INSTRUCTIONS FOR THE TASK: Rewrite the items below as a numbered list with no blank lines, starting at the line containing "This screenshot has width=400, height=575." and ending with the line containing "719x460 pixels. Task: Open", both of those lines included.

SUPPLIED DATA:
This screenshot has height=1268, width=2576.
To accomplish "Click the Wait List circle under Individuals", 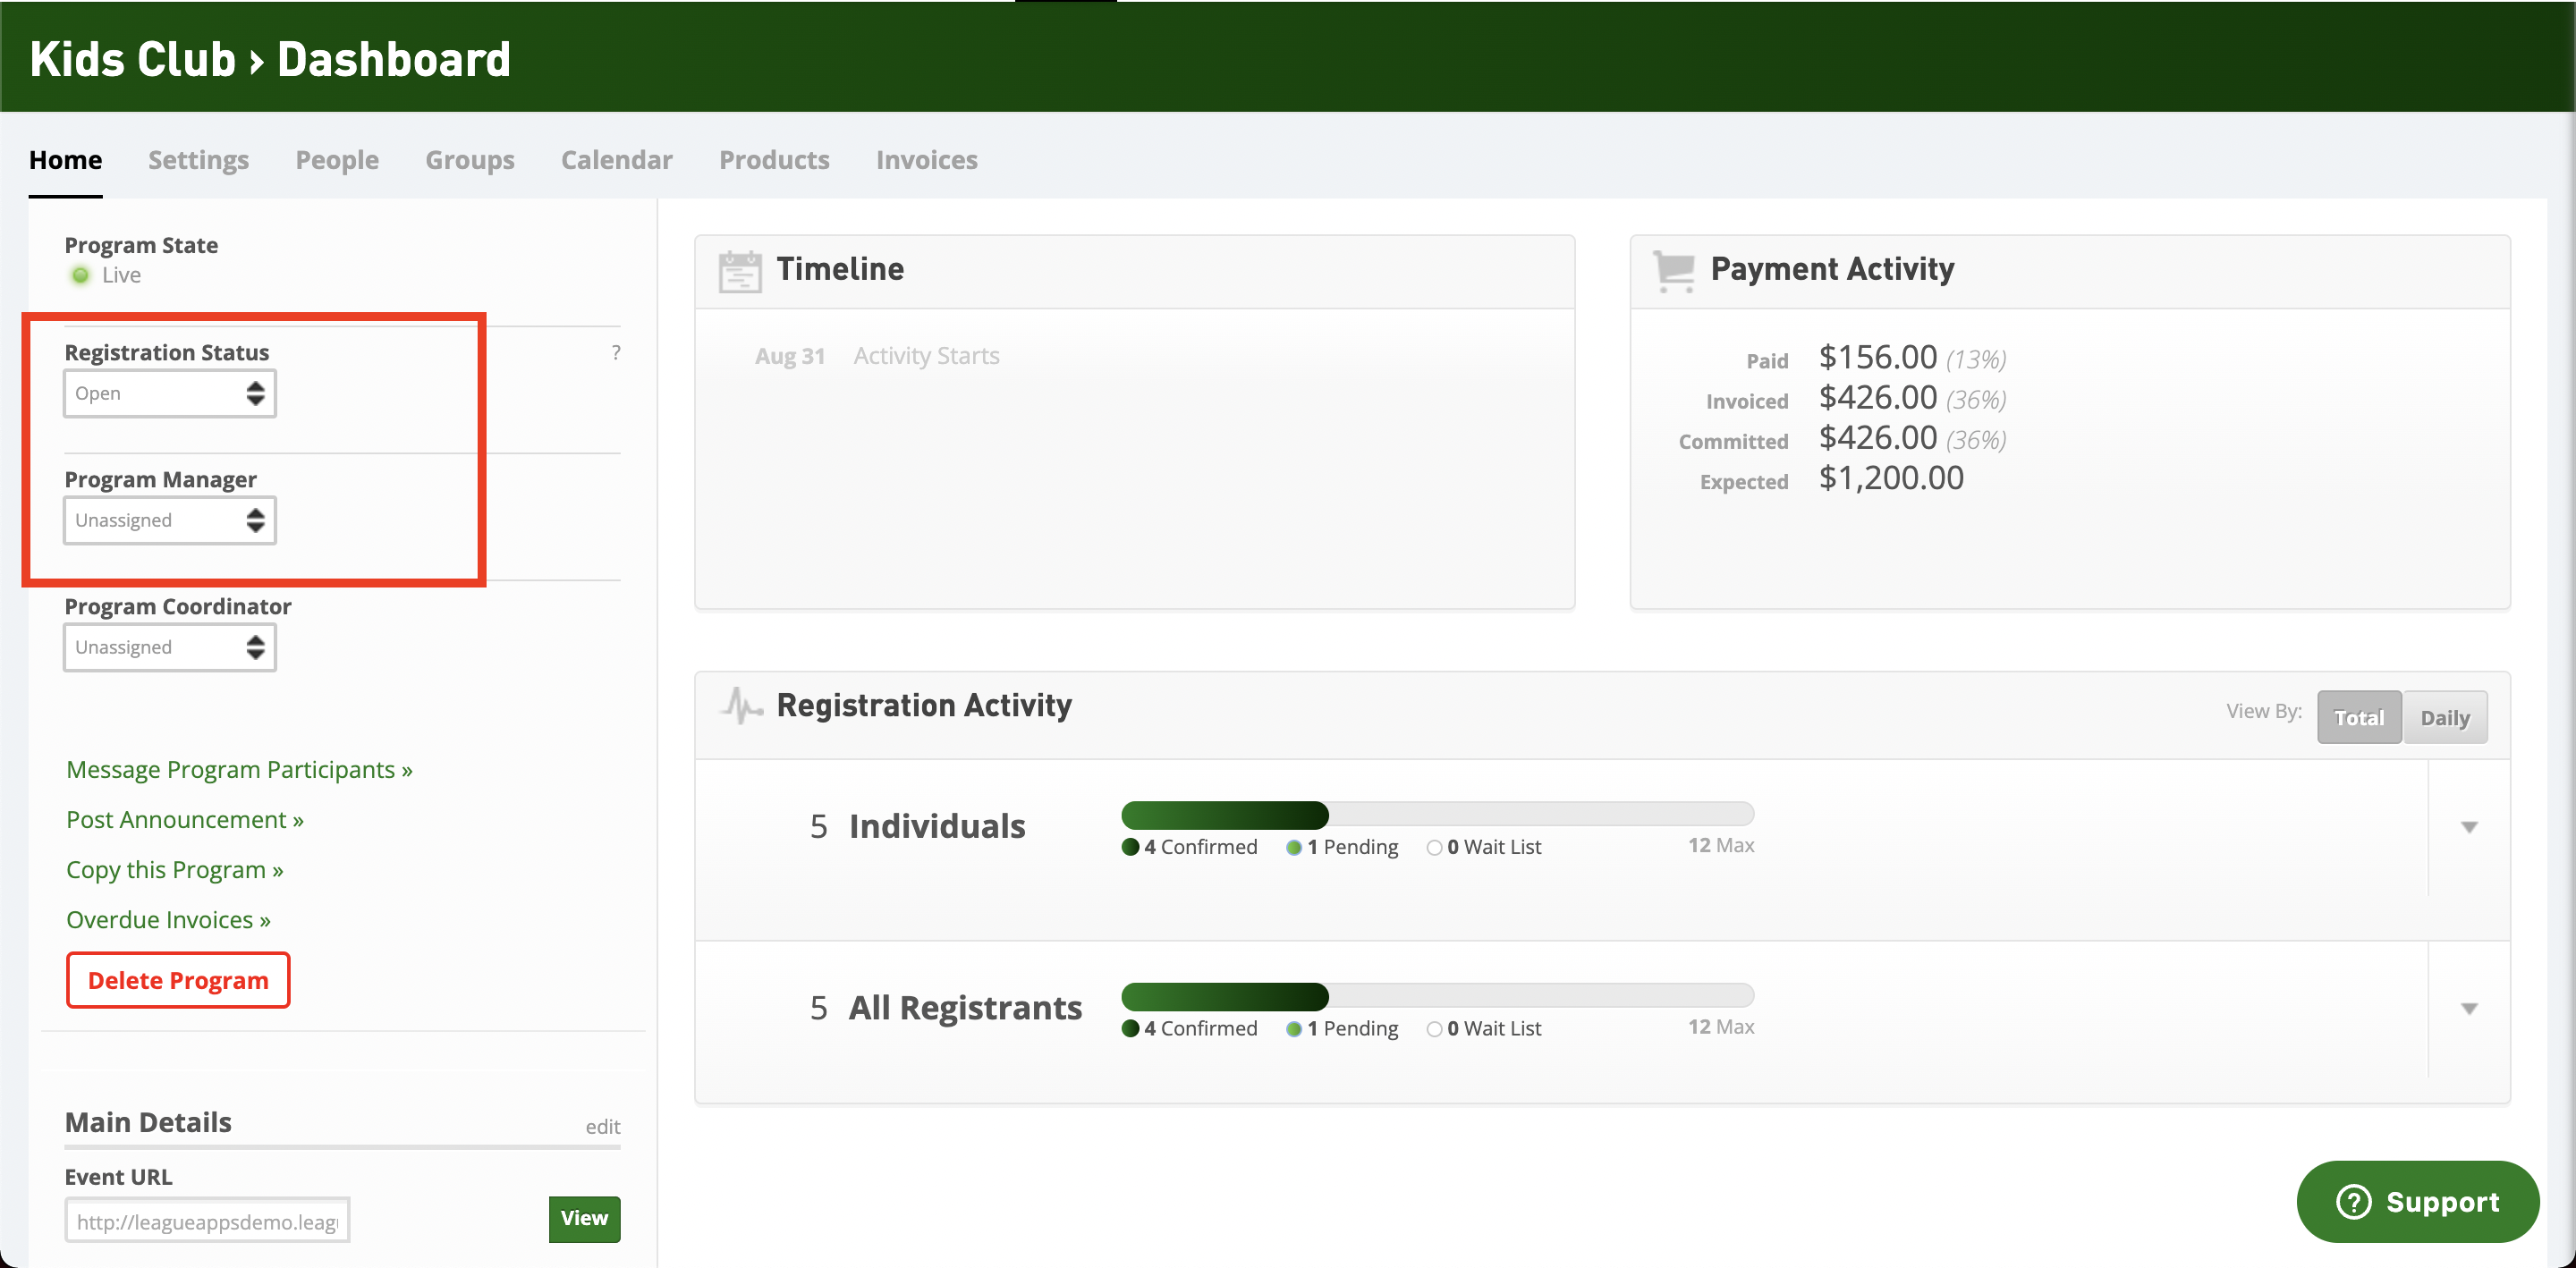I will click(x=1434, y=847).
...
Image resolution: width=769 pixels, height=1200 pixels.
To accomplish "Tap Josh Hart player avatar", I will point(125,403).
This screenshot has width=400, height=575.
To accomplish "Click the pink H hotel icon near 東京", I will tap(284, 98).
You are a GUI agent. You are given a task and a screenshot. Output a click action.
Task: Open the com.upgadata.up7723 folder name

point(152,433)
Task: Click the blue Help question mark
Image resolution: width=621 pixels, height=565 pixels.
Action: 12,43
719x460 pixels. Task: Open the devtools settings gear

SOLUTION TO THIS EXERCISE:
1. This screenshot has width=400, height=575.
2. To accomplish "Click the pink H hotel icon near 東京", I will tap(284, 98).
3. You are a GUI agent. You are given a task and a screenshot. Output a click action.
4. Task: Open the com.upgadata.up7723 folder name
5. point(152,433)
6. Task: Click the blue Help question mark
7. Image resolution: width=621 pixels, height=565 pixels.
8. Action: 12,43
9. 719x460 pixels. Task: Open the devtools settings gear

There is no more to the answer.